▸ Information given

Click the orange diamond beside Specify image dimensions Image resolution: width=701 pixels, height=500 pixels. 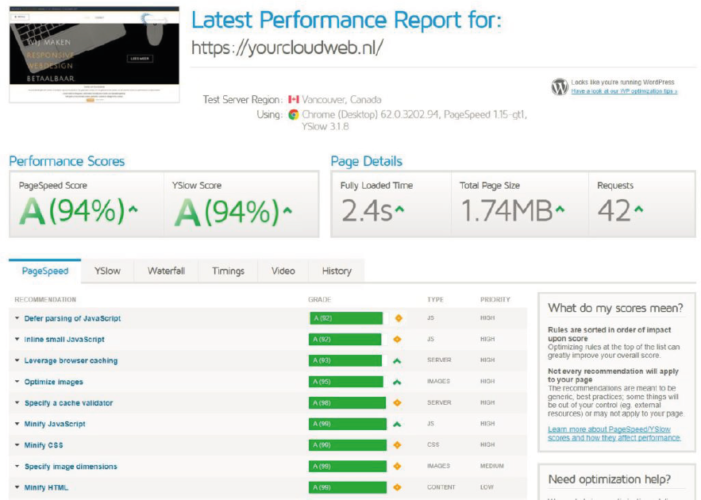click(x=397, y=467)
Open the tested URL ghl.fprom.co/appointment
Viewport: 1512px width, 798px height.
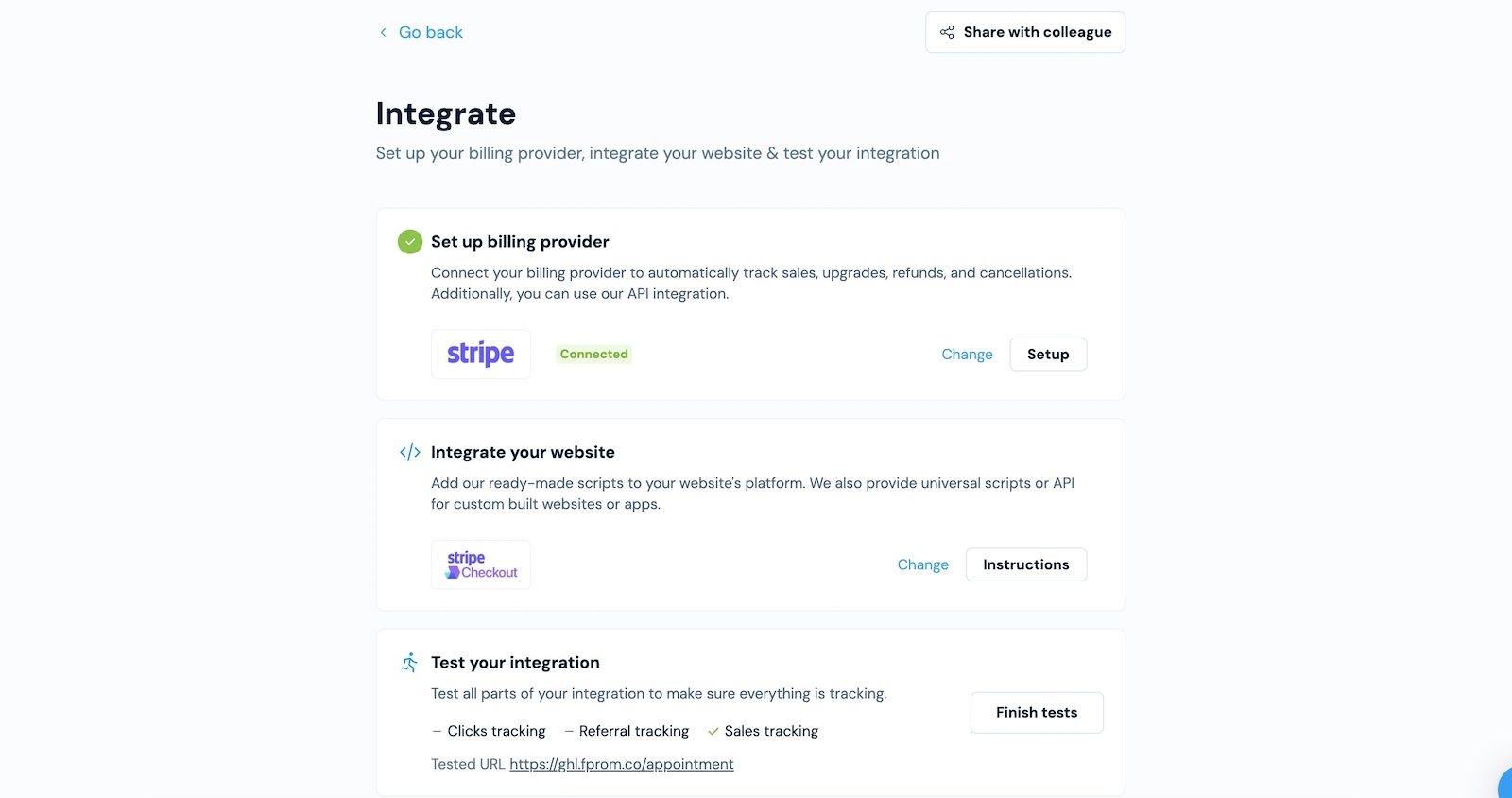tap(622, 763)
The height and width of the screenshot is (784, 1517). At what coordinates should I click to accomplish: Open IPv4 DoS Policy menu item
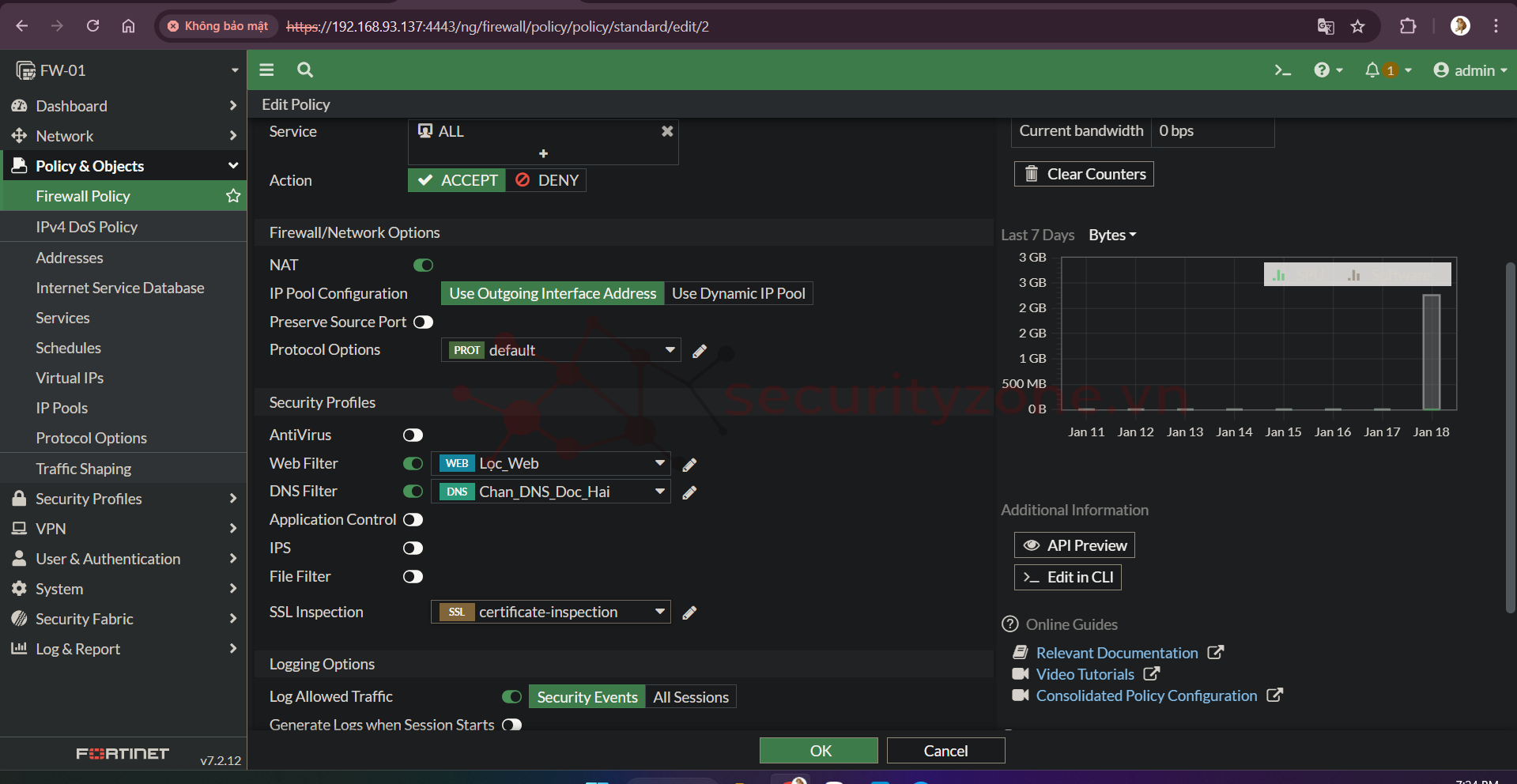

▸ Stated problem
Lay out as a JSON list of strings everything in the material from the line containing "Open the tested URL ghl.fprom.co/appointment" down to the end, both ends included, one string per line and no blank lines. Leave the pictures out.

▸ Exercise response
[
  "Open the tested URL ghl.fprom.co/appointment",
  "Viewport: 1512px width, 798px height.",
  "tap(622, 763)",
  "The height and width of the screenshot is (784, 1517). At what coordinates should I click to accomplish: Open IPv4 DoS Policy menu item"
]